DATA RECORDS
══════

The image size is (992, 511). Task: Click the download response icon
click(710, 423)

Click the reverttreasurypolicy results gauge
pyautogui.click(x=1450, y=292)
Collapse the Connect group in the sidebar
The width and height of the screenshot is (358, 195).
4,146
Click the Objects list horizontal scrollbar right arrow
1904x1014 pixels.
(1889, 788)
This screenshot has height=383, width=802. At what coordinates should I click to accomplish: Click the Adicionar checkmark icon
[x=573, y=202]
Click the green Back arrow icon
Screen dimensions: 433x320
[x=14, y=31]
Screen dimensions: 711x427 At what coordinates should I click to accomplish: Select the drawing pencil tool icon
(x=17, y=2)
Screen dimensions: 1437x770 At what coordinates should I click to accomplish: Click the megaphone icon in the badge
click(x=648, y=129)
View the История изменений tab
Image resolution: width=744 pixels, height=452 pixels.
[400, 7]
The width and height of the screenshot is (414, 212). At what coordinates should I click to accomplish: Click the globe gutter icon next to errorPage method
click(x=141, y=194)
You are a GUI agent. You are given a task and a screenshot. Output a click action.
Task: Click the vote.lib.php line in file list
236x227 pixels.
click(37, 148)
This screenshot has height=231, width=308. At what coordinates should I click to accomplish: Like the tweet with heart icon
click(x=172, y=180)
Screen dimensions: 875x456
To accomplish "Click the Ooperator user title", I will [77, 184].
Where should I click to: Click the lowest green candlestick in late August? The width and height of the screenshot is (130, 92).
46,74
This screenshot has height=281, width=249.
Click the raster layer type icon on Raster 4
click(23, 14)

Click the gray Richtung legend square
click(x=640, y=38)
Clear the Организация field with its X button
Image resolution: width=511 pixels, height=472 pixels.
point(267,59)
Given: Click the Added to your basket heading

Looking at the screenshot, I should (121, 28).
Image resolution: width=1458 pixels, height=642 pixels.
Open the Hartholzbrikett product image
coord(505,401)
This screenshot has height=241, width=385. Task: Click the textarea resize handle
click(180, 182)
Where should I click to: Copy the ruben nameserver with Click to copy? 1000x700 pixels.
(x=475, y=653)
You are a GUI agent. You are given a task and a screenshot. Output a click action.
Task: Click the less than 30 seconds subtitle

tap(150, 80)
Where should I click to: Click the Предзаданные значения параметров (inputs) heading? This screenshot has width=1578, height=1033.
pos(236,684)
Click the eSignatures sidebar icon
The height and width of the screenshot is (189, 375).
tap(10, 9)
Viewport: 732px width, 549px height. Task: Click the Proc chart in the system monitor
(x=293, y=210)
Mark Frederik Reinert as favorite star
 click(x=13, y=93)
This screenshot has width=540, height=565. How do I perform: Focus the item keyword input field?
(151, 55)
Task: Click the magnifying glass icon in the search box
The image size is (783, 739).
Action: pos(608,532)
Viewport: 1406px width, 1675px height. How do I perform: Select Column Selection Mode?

══════

WORK INSTRUCTION
In the answer, each line of the data must appear exactly as written.

EXERCISE SOLUTION
The image size is (992, 511). Task: Click the download response icon
click(710, 423)

Click the reverttreasurypolicy results gauge
pyautogui.click(x=1450, y=292)
Collapse the Connect group in the sidebar
The width and height of the screenshot is (358, 195).
4,146
Click the Objects list horizontal scrollbar right arrow
1904x1014 pixels.
(1889, 788)
This screenshot has height=383, width=802. At what coordinates should I click to accomplish: Click the Adicionar checkmark icon
[x=573, y=202]
Click the green Back arrow icon
Screen dimensions: 433x320
[x=14, y=31]
Screen dimensions: 711x427 At what coordinates should I click to accomplish: Select the drawing pencil tool icon
(x=17, y=2)
Screen dimensions: 1437x770 At what coordinates should I click to accomplish: Click the megaphone icon in the badge
click(x=648, y=129)
View the История изменений tab
Image resolution: width=744 pixels, height=452 pixels.
[400, 7]
The width and height of the screenshot is (414, 212). At what coordinates should I click to accomplish: Click the globe gutter icon next to errorPage method
click(x=141, y=194)
You are a GUI agent. You are given a task and a screenshot. Output a click action.
Task: Click the vote.lib.php line in file list
236x227 pixels.
click(37, 148)
This screenshot has height=231, width=308. At what coordinates should I click to accomplish: Like the tweet with heart icon
click(x=172, y=180)
Screen dimensions: 875x456
To accomplish "Click the Ooperator user title", I will [77, 184].
Where should I click to: Click the lowest green candlestick in late August? The width and height of the screenshot is (130, 92).
46,74
This screenshot has height=281, width=249.
Click the raster layer type icon on Raster 4
click(23, 14)

Click the gray Richtung legend square
click(x=640, y=38)
Clear the Организация field with its X button
Image resolution: width=511 pixels, height=472 pixels.
point(267,59)
Given: Click the Added to your basket heading

Looking at the screenshot, I should (121, 28).
Image resolution: width=1458 pixels, height=642 pixels.
Open the Hartholzbrikett product image
coord(505,401)
This screenshot has height=241, width=385. Task: Click the textarea resize handle
click(180, 182)
Where should I click to: Copy the ruben nameserver with Click to copy? 1000x700 pixels.
(x=475, y=653)
You are a GUI agent. You are given a task and a screenshot. Output a click action.
Task: Click the less than 30 seconds subtitle

tap(150, 80)
Where should I click to: Click the Предзаданные значения параметров (inputs) heading? This screenshot has width=1578, height=1033.
pos(236,684)
Click the eSignatures sidebar icon
The height and width of the screenshot is (189, 375).
tap(10, 9)
Viewport: 732px width, 549px height. Task: Click the Proc chart in the system monitor
(x=293, y=210)
Mark Frederik Reinert as favorite star
 click(x=13, y=93)
This screenshot has width=540, height=565. How do I perform: Focus the item keyword input field?
(151, 55)
Task: Click the magnifying glass icon in the search box
The image size is (783, 739).
Action: pos(608,532)
Viewport: 1406px width, 1675px height. How do I perform: Select Column Selection Mode?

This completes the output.